Laurence Fishburne stars in "The Signal," the story of college students on a road trip that takes a bizarre detour.

IN "THE SIGNAL," tech-savvy college kids on a cross-country road trip take a detour to confront the Internet troll who's been taunting them.

This sidetrack leads them to the middle of nowhere, and to a sinister rural shack inhabited by . . . the Blair Witch? Leatherface?

I'd say that you're guess is as good as mine, but it's not, since I've seen "The Signal," and I know what awaits these kids.

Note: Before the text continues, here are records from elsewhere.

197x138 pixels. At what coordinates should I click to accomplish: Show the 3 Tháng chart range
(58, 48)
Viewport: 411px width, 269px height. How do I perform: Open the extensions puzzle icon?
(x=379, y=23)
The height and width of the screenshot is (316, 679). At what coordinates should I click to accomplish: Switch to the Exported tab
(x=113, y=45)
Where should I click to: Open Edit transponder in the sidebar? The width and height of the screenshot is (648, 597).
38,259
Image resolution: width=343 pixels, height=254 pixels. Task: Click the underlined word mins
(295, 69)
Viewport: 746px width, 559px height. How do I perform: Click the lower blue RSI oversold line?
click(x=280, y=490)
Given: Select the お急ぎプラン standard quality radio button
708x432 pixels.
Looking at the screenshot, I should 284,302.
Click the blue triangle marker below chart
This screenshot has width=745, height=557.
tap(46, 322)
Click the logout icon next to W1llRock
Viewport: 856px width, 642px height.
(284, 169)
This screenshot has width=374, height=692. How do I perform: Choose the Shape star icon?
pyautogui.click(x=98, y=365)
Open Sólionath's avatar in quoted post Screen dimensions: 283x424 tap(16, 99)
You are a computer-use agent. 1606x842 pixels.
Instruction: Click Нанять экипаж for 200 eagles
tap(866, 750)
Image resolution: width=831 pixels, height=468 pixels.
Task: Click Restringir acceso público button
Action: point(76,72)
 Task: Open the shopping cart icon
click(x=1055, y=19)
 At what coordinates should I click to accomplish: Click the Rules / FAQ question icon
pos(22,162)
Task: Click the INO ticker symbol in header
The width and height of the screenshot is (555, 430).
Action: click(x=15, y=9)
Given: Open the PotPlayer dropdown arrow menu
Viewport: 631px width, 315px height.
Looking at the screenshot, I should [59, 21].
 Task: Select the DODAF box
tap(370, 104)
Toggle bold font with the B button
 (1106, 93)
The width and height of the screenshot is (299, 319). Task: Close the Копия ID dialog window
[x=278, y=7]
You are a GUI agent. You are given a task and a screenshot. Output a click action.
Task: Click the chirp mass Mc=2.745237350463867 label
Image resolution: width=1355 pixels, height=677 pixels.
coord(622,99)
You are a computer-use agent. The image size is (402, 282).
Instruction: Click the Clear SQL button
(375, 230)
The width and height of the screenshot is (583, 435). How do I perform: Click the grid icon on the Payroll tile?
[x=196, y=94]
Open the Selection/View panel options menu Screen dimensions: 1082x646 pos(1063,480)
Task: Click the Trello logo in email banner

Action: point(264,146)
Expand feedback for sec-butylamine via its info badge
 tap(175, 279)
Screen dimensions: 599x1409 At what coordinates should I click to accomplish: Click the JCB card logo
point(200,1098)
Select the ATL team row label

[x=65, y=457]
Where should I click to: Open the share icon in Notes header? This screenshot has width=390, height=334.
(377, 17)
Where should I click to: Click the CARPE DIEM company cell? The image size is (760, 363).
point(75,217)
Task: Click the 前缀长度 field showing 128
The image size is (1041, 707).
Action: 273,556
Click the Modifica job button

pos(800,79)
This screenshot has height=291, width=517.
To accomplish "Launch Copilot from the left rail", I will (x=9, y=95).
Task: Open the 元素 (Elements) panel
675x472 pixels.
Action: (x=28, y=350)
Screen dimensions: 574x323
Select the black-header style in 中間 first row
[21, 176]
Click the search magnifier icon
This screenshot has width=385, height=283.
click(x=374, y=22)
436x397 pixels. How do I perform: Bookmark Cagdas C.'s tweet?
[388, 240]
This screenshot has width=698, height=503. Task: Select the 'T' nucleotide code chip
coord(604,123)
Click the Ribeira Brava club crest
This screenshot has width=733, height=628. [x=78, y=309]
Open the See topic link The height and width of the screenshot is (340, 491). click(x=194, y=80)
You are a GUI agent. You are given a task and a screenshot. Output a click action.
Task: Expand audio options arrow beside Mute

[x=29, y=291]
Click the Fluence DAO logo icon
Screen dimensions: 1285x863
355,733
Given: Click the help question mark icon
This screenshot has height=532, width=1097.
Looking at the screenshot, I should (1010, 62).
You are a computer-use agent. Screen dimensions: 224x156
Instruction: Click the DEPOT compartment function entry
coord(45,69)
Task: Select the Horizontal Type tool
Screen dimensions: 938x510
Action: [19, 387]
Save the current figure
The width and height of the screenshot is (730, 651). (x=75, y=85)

But I can't tell you, can't even hint at it, because the movie's shift in direction is so radical, its surprises deserve to be preserved. That's certainly what I would have told the folks who designed the poster, which shows what appears to be an astronaut walking the hallway of an Asian airport.

Does that help you?

Probably not, which is good.

The director, William Eubank, is a DIY icon, famous for having made "Gravity" before "Gravity," building a space capsule in his backyard and filming a stranded-astronaut movie (called "Love") in it.

"The Signal" gives him a bigger budget, which he fills with bigger ideas and ambitions, and bigger themes: the way technology empowers and entraps people, emboldening them to the point of arrogance.

And it's obviously cleverly designed. Subtle visual clues planted in the opening scenes - a little boy trying to pull a toy from a crane-and-claw machine - embellish and predict things that happen later in the movie.

"The Signal" is a sci-work of thoughtful hints and feints, but the movie's big reveal raises as many questions as it answers.

Such as: Is it time for Laurence Fishburne to stop playing mysterious sci-fi movie know-it-alls, especially when he's using this persona to sell Kias?

I don't know all the answers to all the questions in "Signal," but I think the answer to that last one is yes.